Este patio del Alcázar Viejo, el de los campesinos, tiene aún en agosto su fiesta personal en la verbena de la Virgen del Tránsito, la yacente, conocida como de Acá o la de Aquí, bautizada por campesinos jornaleros cuando tomaban descanso y la paseaban por las calles del barrio. Pero era en mayo, el mes de los perfumes y de los colores de Córdoba, cuando la cal y el vergel conspiraban para llenarlos de belleza, de azules y ocres, de verdes y rojos intensos, de orgullo y bienvenida. Ir a ver el patio y hasta competir entre vecinos por convertir el propio en el más hermoso, fue frecuente en un tiempo, y la tradición de abrir las puertas con la llegada de la primavera se tornó en costumbre.
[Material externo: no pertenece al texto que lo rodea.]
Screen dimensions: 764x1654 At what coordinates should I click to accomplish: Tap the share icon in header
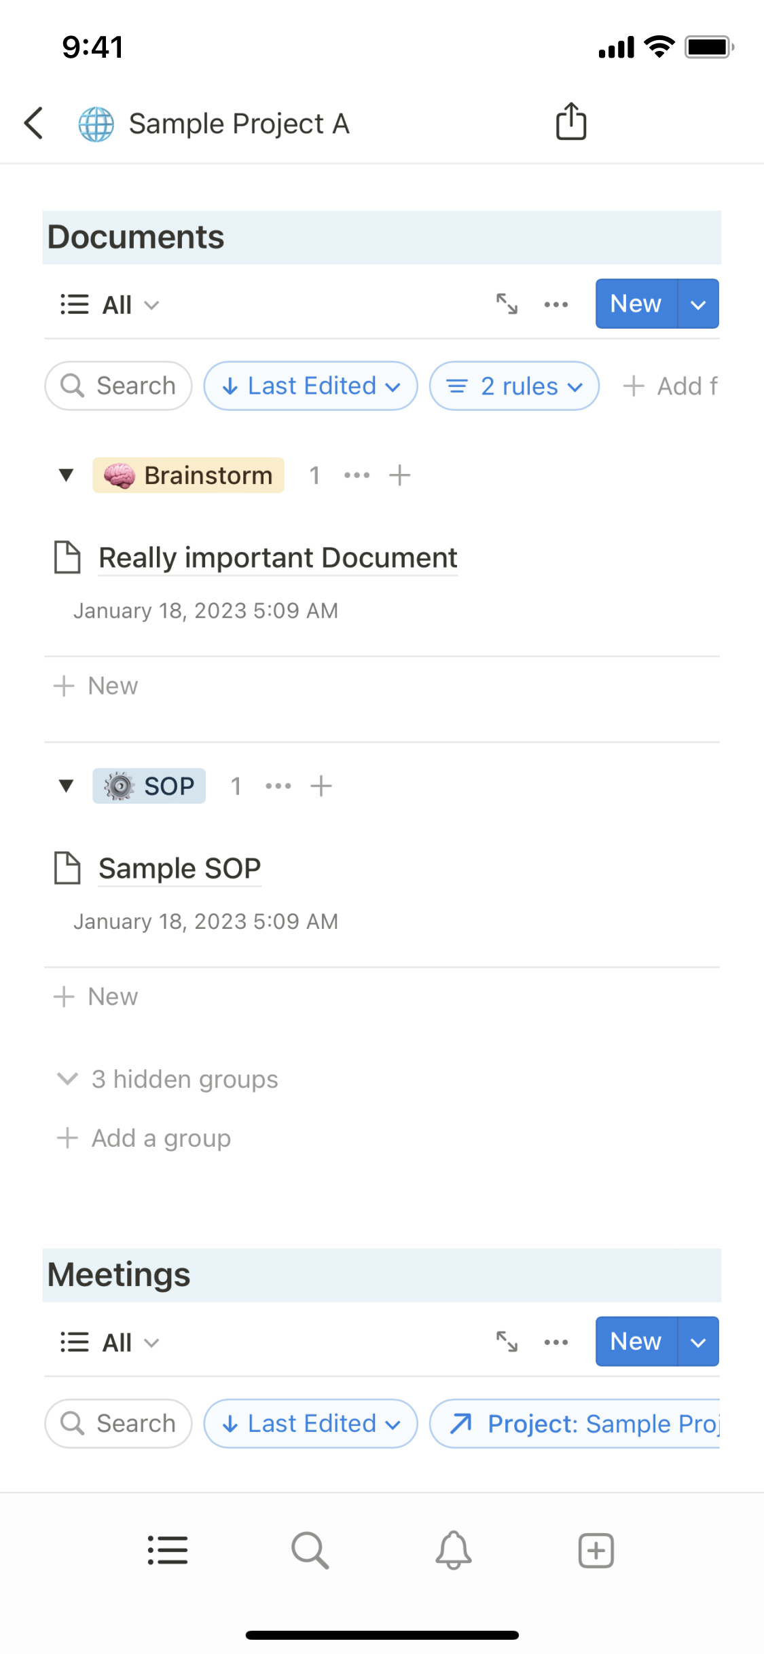570,122
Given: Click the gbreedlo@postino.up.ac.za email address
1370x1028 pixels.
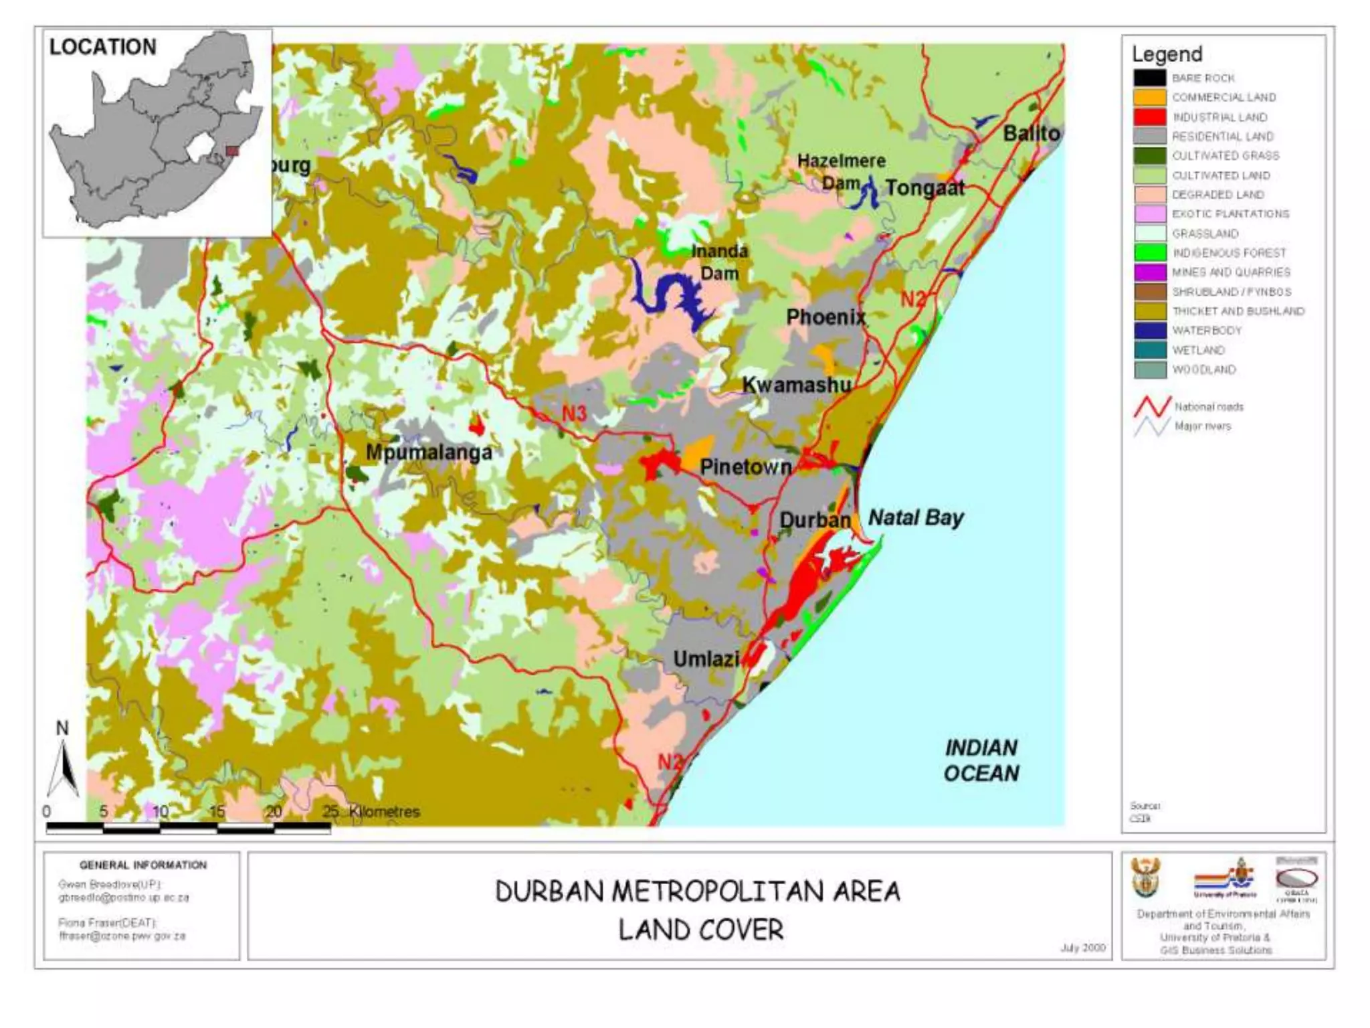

Así, en 1918, la oficialidad hizo suya la tradición popular organizando el primer Concurso de Patios, hoy convertido en el gran reclamo turístico. Alguna intermitencia en el tiempo olvidó la fiesta de los patios hasta los años 50 en que vuelve a proyectarse, pero ellos nunca dejaron de estar abiertos en mayo, de transmitir y de dejarse sentir, porque el patio, rincón íntimo que abre sus celosías solamente en mayo, es todo el año el gineceo, el origen de la conciencia de ser y pertenecer a un humus hondo, ancestral, recóndito, lejano e inabordable. El patio es, durante unos días abierto a la visitas y a los bailes, el cante o la celebración. Luego y como antaño, vuelve a dar la espalda a los circuitos turísticos y los certámenes. El pulso de sus habitantes late entonces a ritmo reposado, a la recreación en el rumor de las fuentes, la charla entre vecinos, la lectura o el mimo a las flores; al ser de patios y al saberse en armonía con su rumores y silencios. Este museo vivo es por siempre la herencia que, como la Historia, repite ciclos y vuelve al núcleo para proclamarse de patios de Córdoba y del Sur, que es decir sin clanes ni fronteras, abierto y acogedor siempre al viajero o al extraño.
(Matilde Cabello)
San Brondon No 50
La belleza comienza respirando
más despacio. Basta un soplo poderdante,
un chasquido vítreo que estancie.
lo decible en lo pensable.
Giras la aldaba de un golpe vórtice.
Tres por cuatro [ ] metros de zaguán.
Dos más dos [ ] pasos de interludio.
Asoma su emporio, blanco Edén,
y encala el espacio empedrado
con una sonrisa delatora.
Llueve el arco iris
y cada gota suspende el aire
en el aire. Secuestra de inmediato
un bosque trébol que pace
musgo entre tinajas.
Un meramelindo embellece con un pétalo
entre la madreselva. Trepan las columnas
y trenzan todos los ahoras dispersos
sobre uno.
El pozo sube la escalera,
polea en mano, y ofrece un vaso
de antídoto.
Bajo el arriate
flora Manuel.
El Tártaro teme los dones de la dicha
y esconde su bruma reteniendo el respiro.